In a different study by Pilloni (2009), the expressions of P53, Ki67, and SMA were observed in 75%, 63% and 28.5% of the cases (vs. 57.02%, 36.76% and 80.9% in our study). The higher percentage of SMA positivity belonged to the lesions in the central of face (75%). Furthermore, SMA positivity was observed in 24% of high risk types of BCC and 50% of the ulcerated lesions. (15). In our study, SMA positivity was observed in 38.09% of the lesions located in central of face, 42.8% of high risk types of BCC, and 54.7% of ulcerated lesions. We evaluated SMA in tumor cells and adjacent stroma that was higher in BCC1 than BCC2, but did not observe any significant difference between them. SMA in normal tissue sparsely distributed in perivascular, perieccrine, and perifollicular structures. In addition, some previous studies in breast cancer demonstrated that actin can lead to secretion of metalloproteinase by myo-fibroblast, destruction of matrix, and higher mobility of tumor cells.
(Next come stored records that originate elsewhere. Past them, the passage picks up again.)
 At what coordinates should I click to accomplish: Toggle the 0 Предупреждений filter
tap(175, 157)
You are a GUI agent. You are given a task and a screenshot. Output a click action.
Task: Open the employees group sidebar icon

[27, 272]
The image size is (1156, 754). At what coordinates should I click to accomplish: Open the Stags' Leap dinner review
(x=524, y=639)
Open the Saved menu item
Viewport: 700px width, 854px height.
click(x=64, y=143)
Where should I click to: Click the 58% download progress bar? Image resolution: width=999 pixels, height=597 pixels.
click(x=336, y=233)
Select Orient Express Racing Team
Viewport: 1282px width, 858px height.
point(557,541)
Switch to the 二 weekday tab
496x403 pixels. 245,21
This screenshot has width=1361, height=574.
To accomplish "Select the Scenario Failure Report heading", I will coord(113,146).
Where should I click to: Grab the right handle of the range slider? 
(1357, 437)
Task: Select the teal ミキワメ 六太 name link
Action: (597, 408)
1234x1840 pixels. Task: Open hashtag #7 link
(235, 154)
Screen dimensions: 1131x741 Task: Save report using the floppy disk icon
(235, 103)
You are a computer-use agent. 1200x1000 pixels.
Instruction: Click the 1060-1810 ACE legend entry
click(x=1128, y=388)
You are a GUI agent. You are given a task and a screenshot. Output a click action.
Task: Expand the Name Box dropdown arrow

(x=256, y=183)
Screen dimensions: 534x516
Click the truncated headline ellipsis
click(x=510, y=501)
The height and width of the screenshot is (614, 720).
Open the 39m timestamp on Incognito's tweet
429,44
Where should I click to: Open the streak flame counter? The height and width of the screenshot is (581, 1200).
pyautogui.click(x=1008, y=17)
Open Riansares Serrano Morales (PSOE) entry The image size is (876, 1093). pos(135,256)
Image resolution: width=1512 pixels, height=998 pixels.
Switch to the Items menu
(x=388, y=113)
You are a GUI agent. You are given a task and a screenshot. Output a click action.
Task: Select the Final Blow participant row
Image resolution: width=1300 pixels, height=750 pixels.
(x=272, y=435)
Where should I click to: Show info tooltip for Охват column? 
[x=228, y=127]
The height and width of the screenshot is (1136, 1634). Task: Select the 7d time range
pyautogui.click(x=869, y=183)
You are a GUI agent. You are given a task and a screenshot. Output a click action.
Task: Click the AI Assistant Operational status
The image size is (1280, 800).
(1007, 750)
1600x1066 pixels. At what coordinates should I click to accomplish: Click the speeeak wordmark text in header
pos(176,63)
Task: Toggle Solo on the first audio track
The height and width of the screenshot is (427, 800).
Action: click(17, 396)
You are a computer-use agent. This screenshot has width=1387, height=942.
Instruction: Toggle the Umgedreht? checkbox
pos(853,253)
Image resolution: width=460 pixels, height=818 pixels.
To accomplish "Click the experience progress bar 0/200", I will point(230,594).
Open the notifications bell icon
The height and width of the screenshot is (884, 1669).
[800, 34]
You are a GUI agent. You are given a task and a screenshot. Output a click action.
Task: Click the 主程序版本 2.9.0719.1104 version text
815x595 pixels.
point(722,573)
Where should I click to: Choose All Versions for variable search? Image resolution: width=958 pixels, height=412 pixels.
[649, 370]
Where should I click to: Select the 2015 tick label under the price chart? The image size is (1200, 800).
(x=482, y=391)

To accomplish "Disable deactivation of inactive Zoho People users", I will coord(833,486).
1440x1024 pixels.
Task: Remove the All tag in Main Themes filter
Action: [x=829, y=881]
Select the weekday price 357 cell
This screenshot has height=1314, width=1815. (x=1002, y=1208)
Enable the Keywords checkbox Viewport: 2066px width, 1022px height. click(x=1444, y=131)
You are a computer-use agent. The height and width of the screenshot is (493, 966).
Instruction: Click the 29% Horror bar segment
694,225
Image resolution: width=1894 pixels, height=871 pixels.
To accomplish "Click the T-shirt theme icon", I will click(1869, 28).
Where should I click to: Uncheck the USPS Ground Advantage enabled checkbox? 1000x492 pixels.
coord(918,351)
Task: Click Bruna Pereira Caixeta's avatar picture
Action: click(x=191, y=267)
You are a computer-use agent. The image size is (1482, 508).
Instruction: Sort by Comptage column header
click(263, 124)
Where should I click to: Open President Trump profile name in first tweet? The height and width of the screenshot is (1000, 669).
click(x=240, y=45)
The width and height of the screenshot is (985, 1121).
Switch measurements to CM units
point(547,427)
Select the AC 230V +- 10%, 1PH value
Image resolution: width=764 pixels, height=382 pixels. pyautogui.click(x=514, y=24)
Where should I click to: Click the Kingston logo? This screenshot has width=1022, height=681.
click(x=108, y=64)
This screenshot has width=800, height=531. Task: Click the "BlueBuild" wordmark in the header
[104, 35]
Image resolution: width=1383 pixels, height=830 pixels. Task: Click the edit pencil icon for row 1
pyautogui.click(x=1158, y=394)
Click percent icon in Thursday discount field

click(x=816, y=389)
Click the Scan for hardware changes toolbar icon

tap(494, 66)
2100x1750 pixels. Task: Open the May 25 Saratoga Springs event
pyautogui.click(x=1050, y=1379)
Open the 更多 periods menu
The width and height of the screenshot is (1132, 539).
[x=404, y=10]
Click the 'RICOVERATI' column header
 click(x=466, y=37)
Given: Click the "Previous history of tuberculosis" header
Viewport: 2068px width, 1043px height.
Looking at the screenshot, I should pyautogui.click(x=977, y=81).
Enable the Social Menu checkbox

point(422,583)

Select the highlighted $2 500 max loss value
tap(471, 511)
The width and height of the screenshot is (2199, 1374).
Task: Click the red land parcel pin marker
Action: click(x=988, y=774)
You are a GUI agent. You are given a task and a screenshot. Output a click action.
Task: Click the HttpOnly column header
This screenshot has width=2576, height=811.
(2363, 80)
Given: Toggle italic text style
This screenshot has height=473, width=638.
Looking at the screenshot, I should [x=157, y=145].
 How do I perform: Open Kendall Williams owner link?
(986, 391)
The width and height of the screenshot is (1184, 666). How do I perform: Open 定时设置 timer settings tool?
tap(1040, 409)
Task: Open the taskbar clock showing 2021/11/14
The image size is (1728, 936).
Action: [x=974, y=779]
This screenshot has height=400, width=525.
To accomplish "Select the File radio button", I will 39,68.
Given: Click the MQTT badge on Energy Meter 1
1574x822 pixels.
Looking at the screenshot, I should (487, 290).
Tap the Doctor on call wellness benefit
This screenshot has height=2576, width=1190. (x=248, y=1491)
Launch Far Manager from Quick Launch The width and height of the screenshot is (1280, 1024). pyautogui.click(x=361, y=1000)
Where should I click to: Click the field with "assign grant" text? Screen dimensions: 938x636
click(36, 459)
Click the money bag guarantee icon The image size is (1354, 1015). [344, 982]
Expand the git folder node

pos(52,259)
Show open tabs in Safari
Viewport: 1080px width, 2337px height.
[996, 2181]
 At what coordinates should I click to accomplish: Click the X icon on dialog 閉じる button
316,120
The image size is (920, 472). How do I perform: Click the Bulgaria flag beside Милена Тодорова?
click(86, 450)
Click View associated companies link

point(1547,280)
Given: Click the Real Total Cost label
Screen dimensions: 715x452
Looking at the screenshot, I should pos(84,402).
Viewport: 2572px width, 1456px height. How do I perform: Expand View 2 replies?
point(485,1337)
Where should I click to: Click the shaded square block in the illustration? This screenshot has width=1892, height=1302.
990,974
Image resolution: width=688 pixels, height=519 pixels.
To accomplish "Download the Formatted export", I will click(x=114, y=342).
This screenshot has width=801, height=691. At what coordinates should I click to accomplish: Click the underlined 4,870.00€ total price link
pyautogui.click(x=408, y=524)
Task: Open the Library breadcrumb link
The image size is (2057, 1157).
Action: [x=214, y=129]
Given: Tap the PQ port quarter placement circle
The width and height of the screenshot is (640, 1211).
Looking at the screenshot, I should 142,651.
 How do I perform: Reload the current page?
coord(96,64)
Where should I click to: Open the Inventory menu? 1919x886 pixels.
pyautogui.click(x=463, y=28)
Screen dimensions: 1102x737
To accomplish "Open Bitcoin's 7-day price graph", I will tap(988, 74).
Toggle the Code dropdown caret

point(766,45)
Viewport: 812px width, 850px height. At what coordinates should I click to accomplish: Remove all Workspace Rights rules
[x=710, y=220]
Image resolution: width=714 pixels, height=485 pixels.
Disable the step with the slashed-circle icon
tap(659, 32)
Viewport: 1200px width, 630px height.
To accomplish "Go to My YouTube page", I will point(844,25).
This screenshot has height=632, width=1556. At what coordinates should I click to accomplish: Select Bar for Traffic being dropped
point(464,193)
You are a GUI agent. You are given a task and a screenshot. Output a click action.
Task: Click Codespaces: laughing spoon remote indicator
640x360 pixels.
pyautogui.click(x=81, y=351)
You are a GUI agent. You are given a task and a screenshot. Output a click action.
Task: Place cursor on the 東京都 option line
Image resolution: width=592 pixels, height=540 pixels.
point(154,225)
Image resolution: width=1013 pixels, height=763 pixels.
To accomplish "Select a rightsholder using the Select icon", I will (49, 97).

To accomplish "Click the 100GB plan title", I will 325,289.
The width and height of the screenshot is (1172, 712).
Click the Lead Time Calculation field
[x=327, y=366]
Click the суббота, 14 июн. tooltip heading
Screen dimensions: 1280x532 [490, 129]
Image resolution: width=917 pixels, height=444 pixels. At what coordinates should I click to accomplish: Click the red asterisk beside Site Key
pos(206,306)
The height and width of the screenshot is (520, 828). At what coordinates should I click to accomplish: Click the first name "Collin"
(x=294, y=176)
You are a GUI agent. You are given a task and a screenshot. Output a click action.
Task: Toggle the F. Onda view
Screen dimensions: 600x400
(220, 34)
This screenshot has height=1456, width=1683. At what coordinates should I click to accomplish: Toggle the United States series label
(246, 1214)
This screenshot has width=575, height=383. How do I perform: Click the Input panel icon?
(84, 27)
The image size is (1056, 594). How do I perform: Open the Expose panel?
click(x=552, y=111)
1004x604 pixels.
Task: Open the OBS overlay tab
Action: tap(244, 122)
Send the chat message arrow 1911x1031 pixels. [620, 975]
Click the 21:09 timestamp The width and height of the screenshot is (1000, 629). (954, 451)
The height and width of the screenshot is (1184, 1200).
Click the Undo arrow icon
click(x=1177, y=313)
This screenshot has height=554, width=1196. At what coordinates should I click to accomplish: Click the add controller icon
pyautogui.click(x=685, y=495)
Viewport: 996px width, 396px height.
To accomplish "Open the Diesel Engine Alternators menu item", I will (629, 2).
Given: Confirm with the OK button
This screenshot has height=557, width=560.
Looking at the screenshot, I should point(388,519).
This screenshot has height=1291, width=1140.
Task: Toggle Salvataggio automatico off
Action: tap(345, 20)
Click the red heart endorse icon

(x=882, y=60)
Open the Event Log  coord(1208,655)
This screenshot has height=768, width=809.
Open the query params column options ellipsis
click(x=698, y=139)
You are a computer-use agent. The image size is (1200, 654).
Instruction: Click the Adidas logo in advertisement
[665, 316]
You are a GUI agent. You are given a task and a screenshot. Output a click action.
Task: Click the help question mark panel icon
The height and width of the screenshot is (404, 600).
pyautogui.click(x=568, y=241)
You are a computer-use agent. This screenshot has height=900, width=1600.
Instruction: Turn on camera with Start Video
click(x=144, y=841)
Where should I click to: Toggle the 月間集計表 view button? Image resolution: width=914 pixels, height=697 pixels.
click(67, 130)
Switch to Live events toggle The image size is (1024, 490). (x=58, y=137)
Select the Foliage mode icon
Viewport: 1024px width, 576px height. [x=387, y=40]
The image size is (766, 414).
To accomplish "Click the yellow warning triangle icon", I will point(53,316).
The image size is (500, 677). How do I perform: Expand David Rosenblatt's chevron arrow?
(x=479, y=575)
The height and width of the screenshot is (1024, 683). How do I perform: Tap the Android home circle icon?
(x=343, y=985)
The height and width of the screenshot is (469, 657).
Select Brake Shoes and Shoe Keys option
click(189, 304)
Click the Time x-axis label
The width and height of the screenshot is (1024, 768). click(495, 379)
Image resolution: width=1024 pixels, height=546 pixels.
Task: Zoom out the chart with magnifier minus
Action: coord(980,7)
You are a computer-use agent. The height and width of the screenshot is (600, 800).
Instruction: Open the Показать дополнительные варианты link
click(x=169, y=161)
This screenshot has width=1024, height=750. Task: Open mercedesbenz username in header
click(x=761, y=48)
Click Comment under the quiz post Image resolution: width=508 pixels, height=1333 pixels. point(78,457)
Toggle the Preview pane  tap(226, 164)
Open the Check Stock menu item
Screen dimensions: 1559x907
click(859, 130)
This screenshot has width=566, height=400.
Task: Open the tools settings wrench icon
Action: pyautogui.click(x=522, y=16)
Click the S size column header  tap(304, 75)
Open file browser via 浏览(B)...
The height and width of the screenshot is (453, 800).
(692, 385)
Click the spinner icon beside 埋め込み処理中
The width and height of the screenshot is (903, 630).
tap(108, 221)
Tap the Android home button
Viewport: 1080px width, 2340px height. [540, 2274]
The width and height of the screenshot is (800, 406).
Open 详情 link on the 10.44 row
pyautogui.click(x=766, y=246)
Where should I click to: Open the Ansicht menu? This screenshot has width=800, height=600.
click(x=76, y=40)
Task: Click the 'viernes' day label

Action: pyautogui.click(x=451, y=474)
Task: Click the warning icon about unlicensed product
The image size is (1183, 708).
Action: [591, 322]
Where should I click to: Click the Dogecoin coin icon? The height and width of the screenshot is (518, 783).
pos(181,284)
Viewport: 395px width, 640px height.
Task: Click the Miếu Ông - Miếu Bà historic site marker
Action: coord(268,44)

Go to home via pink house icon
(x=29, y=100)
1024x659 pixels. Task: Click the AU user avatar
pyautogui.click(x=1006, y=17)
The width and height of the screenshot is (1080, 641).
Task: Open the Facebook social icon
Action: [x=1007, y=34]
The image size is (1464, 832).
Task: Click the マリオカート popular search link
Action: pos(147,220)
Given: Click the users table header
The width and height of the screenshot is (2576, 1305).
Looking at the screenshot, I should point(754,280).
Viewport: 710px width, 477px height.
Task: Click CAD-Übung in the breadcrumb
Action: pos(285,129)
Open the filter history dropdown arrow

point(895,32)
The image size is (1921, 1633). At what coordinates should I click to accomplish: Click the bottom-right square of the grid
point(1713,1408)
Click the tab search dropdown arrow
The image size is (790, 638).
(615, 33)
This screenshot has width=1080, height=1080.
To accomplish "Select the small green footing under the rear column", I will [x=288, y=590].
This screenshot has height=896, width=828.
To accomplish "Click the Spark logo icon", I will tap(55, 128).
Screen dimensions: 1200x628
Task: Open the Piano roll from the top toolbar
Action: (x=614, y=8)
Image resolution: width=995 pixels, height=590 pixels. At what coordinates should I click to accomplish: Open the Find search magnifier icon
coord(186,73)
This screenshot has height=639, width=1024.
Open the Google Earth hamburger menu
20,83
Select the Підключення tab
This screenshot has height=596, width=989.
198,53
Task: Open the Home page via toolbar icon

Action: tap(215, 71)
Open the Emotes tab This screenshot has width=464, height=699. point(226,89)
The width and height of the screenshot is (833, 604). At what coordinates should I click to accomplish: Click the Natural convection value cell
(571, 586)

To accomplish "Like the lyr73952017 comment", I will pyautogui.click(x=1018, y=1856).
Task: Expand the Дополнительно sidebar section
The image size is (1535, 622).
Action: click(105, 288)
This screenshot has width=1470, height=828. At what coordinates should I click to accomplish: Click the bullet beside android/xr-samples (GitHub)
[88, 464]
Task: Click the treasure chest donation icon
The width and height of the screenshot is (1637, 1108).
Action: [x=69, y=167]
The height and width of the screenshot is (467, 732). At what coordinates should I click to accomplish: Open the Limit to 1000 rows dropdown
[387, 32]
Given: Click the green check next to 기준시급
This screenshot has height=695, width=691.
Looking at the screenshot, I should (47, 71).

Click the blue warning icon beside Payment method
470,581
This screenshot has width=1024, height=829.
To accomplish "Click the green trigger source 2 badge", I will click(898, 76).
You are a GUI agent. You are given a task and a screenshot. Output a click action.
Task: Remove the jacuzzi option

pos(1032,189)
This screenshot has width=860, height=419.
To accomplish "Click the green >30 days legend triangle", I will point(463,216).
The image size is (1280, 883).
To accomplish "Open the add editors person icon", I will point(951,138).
Thus, higher percentage of SMA positivity is related to increased risk of local aggressiveness and metastasis (6, 7, 16).

Recent studies have also confirmed the association between tumor angiogenesis with local aggressiveness, rapid growth, and metastasis tumors such as melanoma, squamous cell carcinoma as well as breast, pulmonary, and prostate cancers. This could explain the importance of angiogenesis in nutrition of tumors (17). In our study, micro-vascular angiogenesis was observed more significantly in high risk BCC (21.40±1.97) than low risk BCC (14.40±1.30). Our results were compatible with those of Aslani and Staibano studies. In the study by Aslani conducted in Sari province of Iran, the mean number of blood vessels stained with VIII-related antigens were 50.24±6.72 and 20.9±5.56 in BCC2 and BCC1, respectively (8). This study revealed higher angiogenesis in BCC lesions with a size greater than 3 cm (14 cases) and ulceration (25 cases). This finding was compatible with our results.

In the present study, LCs were significantly higher in BCC1 (14±1.92) than BCC2 (4.7±1.23). Similarly, in the study by Santos (2010), the number of LCs was higher in BCC1 (6.70±2.68) than BCC2 (5.05±2.38) (5). Recent studies reported lower numbers of LCs in malignant tumors such as melanoma than normal skin and benign lesions such as actinic keratosis. This could be explained by essential role of LCs in stimulation of immune system for localization of tumor cells. Thus, the lower number of LCs is associated with increased risk of tumor aggressiveness and metastasis (18-20).

 

 

Conclusion

 

In the present study, higher number of angiogenesis and positive P53 were observed in BCC2 than BCC1. Also, CD1a was significantly higher in BCC1 than BCC2. Although the positivity of Ki67, CD10, and SMA was higher in BCC1 than BCC2, the difference was not statistically significant.

 

 

Acknowledgements

 The authors thank all those who helped them writing this paper.

 

 

Conflict of Interest

 

The authors declare that there is no conflict of interest regarding the publication of this article.